BEGIN Records supplied
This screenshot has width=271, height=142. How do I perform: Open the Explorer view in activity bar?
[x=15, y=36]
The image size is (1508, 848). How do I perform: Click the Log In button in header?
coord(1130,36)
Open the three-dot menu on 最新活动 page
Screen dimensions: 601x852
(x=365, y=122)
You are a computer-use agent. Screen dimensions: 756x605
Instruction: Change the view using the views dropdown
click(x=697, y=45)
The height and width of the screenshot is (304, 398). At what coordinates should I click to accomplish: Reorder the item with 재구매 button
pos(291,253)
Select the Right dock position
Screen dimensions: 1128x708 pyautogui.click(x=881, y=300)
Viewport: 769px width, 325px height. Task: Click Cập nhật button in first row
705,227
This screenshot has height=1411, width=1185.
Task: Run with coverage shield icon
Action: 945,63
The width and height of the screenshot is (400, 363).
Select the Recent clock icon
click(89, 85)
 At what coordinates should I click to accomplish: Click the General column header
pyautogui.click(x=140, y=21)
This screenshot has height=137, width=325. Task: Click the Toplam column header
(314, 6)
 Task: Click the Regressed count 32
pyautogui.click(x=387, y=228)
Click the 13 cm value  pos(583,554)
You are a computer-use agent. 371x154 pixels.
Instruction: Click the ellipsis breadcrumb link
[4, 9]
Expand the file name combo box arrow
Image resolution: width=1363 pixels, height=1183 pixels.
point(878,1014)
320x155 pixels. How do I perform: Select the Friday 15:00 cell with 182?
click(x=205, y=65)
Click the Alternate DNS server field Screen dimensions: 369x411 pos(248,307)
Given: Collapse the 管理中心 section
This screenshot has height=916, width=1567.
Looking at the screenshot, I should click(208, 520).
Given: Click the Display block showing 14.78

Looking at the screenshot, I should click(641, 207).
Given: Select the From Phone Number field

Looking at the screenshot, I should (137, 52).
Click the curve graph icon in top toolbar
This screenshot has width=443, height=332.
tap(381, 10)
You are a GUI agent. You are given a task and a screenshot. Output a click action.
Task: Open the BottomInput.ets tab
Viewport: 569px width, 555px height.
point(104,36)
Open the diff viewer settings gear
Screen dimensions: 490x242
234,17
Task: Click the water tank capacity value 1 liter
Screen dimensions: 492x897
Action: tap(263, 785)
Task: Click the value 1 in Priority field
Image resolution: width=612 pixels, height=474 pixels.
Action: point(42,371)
END Records supplied
* Your instructions *
Your task is to reproduce exactly the lines that begin with the one containing "Click the Alternate" and continue to the end of the data, both ends included.

* Expected answer *
Click the Alternate DNS server field Screen dimensions: 369x411 pos(248,307)
Given: Collapse the 管理中心 section
This screenshot has height=916, width=1567.
Looking at the screenshot, I should click(208, 520).
Given: Click the Display block showing 14.78

Looking at the screenshot, I should click(641, 207).
Given: Select the From Phone Number field

Looking at the screenshot, I should (137, 52).
Click the curve graph icon in top toolbar
This screenshot has width=443, height=332.
tap(381, 10)
You are a GUI agent. You are given a task and a screenshot. Output a click action.
Task: Open the BottomInput.ets tab
Viewport: 569px width, 555px height.
point(104,36)
Open the diff viewer settings gear
Screen dimensions: 490x242
234,17
Task: Click the water tank capacity value 1 liter
Screen dimensions: 492x897
Action: tap(263, 785)
Task: Click the value 1 in Priority field
Image resolution: width=612 pixels, height=474 pixels.
Action: point(42,371)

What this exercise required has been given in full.